» SOURCE INFORMATION:
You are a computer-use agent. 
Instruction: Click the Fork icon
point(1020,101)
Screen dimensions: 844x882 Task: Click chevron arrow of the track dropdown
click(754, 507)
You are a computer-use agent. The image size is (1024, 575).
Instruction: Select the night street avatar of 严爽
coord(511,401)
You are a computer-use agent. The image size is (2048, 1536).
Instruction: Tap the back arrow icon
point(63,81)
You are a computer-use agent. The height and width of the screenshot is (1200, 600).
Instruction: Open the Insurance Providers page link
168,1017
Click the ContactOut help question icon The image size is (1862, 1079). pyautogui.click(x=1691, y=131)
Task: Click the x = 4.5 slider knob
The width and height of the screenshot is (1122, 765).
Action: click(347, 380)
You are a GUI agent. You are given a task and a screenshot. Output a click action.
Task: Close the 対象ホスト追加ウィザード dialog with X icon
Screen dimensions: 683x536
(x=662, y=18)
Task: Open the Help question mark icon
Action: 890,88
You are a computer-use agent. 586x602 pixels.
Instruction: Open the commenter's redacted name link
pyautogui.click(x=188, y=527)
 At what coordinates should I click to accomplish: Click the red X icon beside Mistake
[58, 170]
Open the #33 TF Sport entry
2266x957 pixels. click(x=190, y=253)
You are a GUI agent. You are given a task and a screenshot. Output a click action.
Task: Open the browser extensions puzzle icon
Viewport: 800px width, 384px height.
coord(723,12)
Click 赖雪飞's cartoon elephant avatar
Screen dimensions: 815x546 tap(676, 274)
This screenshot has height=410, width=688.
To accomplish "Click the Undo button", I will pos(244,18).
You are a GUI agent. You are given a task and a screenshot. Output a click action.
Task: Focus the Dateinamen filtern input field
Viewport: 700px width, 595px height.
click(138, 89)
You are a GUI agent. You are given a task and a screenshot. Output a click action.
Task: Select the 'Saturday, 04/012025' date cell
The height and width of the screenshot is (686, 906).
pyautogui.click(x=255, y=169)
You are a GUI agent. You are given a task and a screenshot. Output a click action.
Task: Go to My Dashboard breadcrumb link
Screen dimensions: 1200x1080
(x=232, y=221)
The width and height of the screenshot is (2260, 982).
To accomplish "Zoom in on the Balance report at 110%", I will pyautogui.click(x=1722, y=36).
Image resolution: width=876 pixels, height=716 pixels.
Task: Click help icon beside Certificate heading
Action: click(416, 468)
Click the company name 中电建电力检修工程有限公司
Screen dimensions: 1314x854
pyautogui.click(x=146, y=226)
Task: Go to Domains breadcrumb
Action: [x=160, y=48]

» EXERCISE DETAILS: All records shown above are to be repeated exactly.

» ANSWER TO THIS PROBLEM:
You are a computer-use agent. 
Instruction: Click the Fork icon
point(1020,101)
Screen dimensions: 844x882 Task: Click chevron arrow of the track dropdown
click(754, 507)
You are a computer-use agent. The image size is (1024, 575).
Instruction: Select the night street avatar of 严爽
coord(511,401)
You are a computer-use agent. The image size is (2048, 1536).
Instruction: Tap the back arrow icon
point(63,81)
You are a computer-use agent. The height and width of the screenshot is (1200, 600).
Instruction: Open the Insurance Providers page link
168,1017
Click the ContactOut help question icon The image size is (1862, 1079). pyautogui.click(x=1691, y=131)
Task: Click the x = 4.5 slider knob
The width and height of the screenshot is (1122, 765).
Action: click(347, 380)
You are a GUI agent. You are given a task and a screenshot. Output a click action.
Task: Close the 対象ホスト追加ウィザード dialog with X icon
Screen dimensions: 683x536
(x=662, y=18)
Task: Open the Help question mark icon
Action: 890,88
You are a computer-use agent. 586x602 pixels.
Instruction: Open the commenter's redacted name link
pyautogui.click(x=188, y=527)
 At what coordinates should I click to accomplish: Click the red X icon beside Mistake
[58, 170]
Open the #33 TF Sport entry
2266x957 pixels. click(x=190, y=253)
You are a GUI agent. You are given a task and a screenshot. Output a click action.
Task: Open the browser extensions puzzle icon
Viewport: 800px width, 384px height.
coord(723,12)
Click 赖雪飞's cartoon elephant avatar
Screen dimensions: 815x546 tap(676, 274)
This screenshot has height=410, width=688.
To accomplish "Click the Undo button", I will pos(244,18).
You are a GUI agent. You are given a task and a screenshot. Output a click action.
Task: Focus the Dateinamen filtern input field
Viewport: 700px width, 595px height.
click(138, 89)
You are a GUI agent. You are given a task and a screenshot. Output a click action.
Task: Select the 'Saturday, 04/012025' date cell
The height and width of the screenshot is (686, 906).
pyautogui.click(x=255, y=169)
You are a GUI agent. You are given a task and a screenshot. Output a click action.
Task: Go to My Dashboard breadcrumb link
Screen dimensions: 1200x1080
(x=232, y=221)
The width and height of the screenshot is (2260, 982).
To accomplish "Zoom in on the Balance report at 110%", I will pyautogui.click(x=1722, y=36).
Image resolution: width=876 pixels, height=716 pixels.
Task: Click help icon beside Certificate heading
Action: click(416, 468)
Click the company name 中电建电力检修工程有限公司
Screen dimensions: 1314x854
pyautogui.click(x=146, y=226)
Task: Go to Domains breadcrumb
Action: [x=160, y=48]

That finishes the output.